Política
25/01/2018 - 03h01

Condenado




Por unanimidade, os três desembargadores da 8ª Turma do TRF-4 (Tribunal Regional Federal da 4ª Região) condenaram, nesta quarta-feira (24), o ex-presidente Luiz Inácio Lula da Silva (PT) a 12 anos e 1 mês de prisão pelos crimes de corrupção e lavagem de dinheiro. O fato de ter sido condenado não significa que ele será preso imediatamente.
 
A pena imposta foi maior do que a sentenciada pelo juiz Sergio Moro na primeira instância, de nove anos e seis meses de prisão. A defesa de Lula afirma que Moro criou acusação e pediu nulidade do processo.
 
Os desembargadores também estabeleceram uma multa no valor total de 1.400 salários mínimos (cerca de R$ 1 milhão) ao petista.
 
A pena de Lula:
 
Corrupção passiva - 8 anos e 4 meses
Lavagem de dinheiro - 3 anos e 9 meses
Multa - 1.400 salários mínimos (cerca de R$ 1 milhão)
 
Lula ainda pode recorrer ao próprio tribunal que o condenou ontem (trata-se de um recurso chamado "embargos de declaração", que em tese não tem poder de modificar a decisão). Após Este recurso, a defesa pode levar o caso ao STJ (Superior Tribunal de Justiça). Caso seja derrotado no recurso ao STJ, ainda pode recorrer ao STF (Superior Tribunal Federal).
 
Com a decisão da 8ª Turma, o petista, líder em todas as pesquisas de intenção de voto, cai na Lei da Ficha Limpa e pode ser impedido de disputar a eleição presidencial, marcada para 7 de outubro. Lula dependerá de recursos na Justiça para conseguir concorrer.
 
Os desembargadores votaram para que a prisão seja executada apenas quando todos os recursos dentro da segunda instância se esgotarem. A decisão do julgamento deve ser publicada na semana que vem. Apenas a partir dessa publicação que a defesa pode entrar com o recurso.
 
Lula sabia do esquema na Petrobras, dizem desembargadores
 
O ex-presidente foi condenado por receber vantagens indevidas provenientes de um esquema de corrupção envolvendo três contratos entre a empreiteira OAS e a Petrobras. A vantagem seria um apartamento tríplex no Guarujá (SP).
 
Lula também era acusado de receber como vantagem indevida o armazenamento de bens recebidos durante seus dois mandatos como presidente da República, entre 2003 e 2010. Assim como Moro, os desembargadores, também por unanimidade, absolveram Lula desta acusação.
 
Primeiro a votar, o desembargador João Pedro Gebran Neto, relator da ação, afirmou que Lula "tinha ciência" de que o tríplex estava "reservado" para si, "sem que tivesse vertido recurso para tal aquisição."
 
"Há prova acima da dúvida razoável que o tríplex estava destinado a
Lula como vantagem, apesar de não transferido em função da Lava Jato"

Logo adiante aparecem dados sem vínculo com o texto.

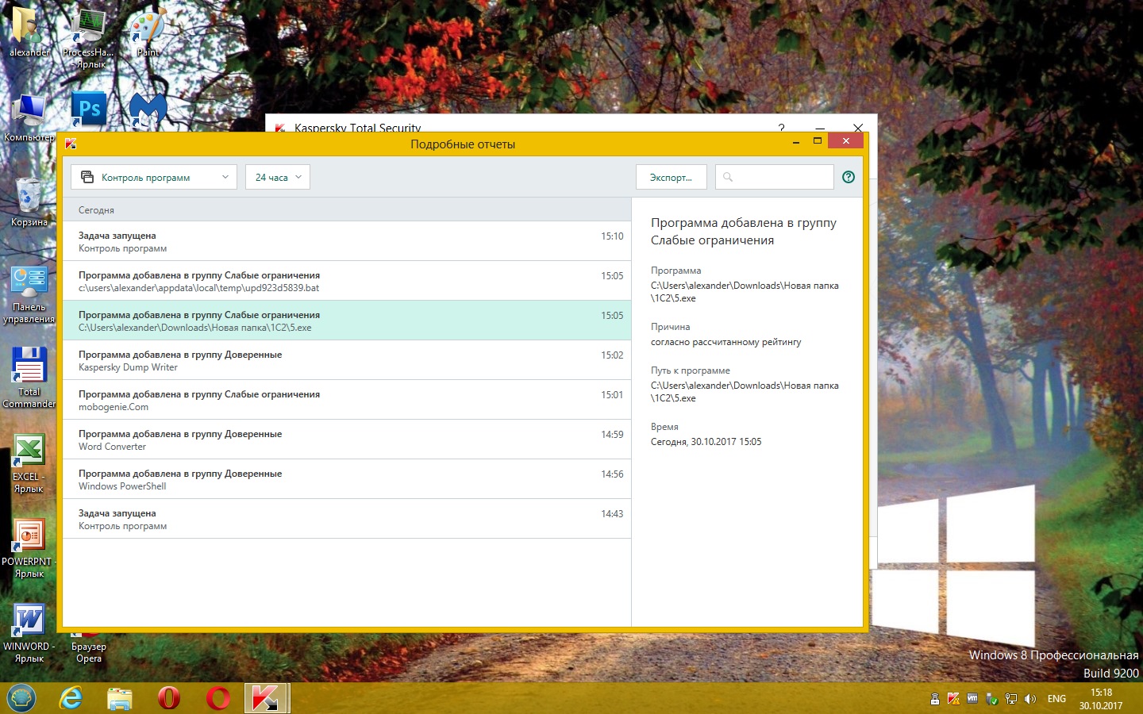Click the Экспорт button
1143x714 pixels.
click(671, 177)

João Pedro Gebran Neto, desembargador
 
Gebran disse ainda que o ex-presidente foi "um dos articuladores" do esquema de corrupção na Petrobras.
 
O revisor do caso, desembargador Leandro Paulsen, afirmou que Lula se beneficiou pessoalmente da "conta corrente" de propinas que o PT mantinha com a OAS.
 
De acordo com ele, como o PT era "credor" da empreiteira, a dona do prédio onde há o tríplex, Lula tratou o imóvel como se fosse seu.
 
Paulsen considerou o caso de corrupção analisado de "extrema notoriedade" por envolver um ex-presidente da República, mas afirmou que o caso não seria analisado de maneira diferente de outros.
 
"Aqui ninguém pode ser condenado por ter costas largas
ou ser absolvido por ter costas quentes"
Leandro Paulsen, desembargador
 
Último a votar, o desembargador Victor Laus disse que o petista era "ciente dos fatos que aconteceram em seu entorno" e deveria ter tomado providências como presidente da República e não o fez". Além disso, "aferiu proveito dessa situação" na forma do tríplex.
 
"Sua Excelência, em algum momento, perdeu o rumo"
Victor Laus, desembargador
 
A sessão de julgamento, realizada em Porto Alegre, começou às 8h30 e terminou às 17h45. Após a conclusão do julgamento, a senadora Gleisi Hoffmann (PR), presidente do PT, afirmou que, apesar da decisão do TRF-4, Lula será o candidato petista ao Palácio do Planalto nas eleições deste ano.